§ **REQUIREMENTS**
Print the lines of the rows from the line with "Image resolution: width=1337" to the line with "pos(1297,803)", including both of those lines, with no changes.

[Records from a collection]
┌────────
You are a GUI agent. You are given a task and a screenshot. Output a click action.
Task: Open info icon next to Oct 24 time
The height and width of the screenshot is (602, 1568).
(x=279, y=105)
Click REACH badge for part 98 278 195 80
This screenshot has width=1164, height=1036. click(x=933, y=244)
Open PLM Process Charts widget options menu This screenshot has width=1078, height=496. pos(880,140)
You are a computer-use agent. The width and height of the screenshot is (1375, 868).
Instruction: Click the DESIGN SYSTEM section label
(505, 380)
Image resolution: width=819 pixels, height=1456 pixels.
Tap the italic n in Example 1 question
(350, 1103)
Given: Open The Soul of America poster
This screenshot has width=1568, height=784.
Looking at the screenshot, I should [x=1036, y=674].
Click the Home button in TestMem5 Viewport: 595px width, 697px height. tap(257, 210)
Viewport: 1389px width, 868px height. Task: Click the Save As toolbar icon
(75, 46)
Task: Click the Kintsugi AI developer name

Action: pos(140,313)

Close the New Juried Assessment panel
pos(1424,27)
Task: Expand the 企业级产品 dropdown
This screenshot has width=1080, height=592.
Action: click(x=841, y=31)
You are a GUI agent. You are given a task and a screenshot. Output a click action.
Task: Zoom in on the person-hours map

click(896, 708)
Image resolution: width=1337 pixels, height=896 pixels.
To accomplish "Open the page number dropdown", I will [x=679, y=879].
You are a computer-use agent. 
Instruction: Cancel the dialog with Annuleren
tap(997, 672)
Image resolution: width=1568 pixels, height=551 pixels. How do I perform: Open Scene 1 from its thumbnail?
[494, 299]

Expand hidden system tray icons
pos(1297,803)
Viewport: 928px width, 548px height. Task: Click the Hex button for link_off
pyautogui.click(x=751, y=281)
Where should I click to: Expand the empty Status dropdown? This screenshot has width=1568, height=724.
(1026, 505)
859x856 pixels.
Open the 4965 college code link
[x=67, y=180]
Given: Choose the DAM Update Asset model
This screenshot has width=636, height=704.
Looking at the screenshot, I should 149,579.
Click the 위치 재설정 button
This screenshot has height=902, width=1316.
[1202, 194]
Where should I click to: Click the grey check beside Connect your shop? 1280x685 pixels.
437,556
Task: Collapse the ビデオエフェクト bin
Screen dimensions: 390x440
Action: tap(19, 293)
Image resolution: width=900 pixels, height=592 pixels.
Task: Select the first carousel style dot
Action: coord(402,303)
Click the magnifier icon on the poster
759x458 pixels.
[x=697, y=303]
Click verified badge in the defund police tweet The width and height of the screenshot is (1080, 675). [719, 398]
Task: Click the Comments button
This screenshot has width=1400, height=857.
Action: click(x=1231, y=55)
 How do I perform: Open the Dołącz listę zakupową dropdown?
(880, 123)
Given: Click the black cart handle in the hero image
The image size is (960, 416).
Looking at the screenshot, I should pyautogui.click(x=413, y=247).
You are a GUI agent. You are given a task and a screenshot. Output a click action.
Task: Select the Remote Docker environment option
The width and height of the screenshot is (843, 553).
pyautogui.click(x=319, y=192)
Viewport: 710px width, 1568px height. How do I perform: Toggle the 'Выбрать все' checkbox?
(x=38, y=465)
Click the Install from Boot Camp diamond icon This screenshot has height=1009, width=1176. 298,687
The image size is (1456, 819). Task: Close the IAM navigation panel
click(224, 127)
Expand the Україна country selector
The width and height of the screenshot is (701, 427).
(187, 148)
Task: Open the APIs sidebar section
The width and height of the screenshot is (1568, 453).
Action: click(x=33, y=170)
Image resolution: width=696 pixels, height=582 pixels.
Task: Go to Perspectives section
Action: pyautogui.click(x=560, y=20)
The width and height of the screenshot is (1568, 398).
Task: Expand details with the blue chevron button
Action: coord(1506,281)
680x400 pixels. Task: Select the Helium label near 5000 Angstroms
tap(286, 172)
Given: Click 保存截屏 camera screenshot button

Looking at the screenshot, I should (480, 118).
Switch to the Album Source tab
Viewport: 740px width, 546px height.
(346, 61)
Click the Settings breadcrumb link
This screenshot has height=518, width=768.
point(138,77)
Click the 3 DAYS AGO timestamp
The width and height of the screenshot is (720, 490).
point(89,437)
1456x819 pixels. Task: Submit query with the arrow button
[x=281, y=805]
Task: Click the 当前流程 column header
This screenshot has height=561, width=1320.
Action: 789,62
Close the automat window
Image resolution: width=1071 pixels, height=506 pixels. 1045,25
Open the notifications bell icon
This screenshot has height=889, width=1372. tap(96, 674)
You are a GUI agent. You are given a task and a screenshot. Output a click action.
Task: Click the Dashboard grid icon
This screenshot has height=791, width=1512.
└────────
§ **OUTPUT OF THE EXERCISE**
Image resolution: width=1337 pixels, height=896 pixels.
To accomplish "Open the page number dropdown", I will [x=679, y=879].
You are a computer-use agent. 
Instruction: Cancel the dialog with Annuleren
tap(997, 672)
Image resolution: width=1568 pixels, height=551 pixels. How do I perform: Open Scene 1 from its thumbnail?
[494, 299]

Expand hidden system tray icons
pos(1297,803)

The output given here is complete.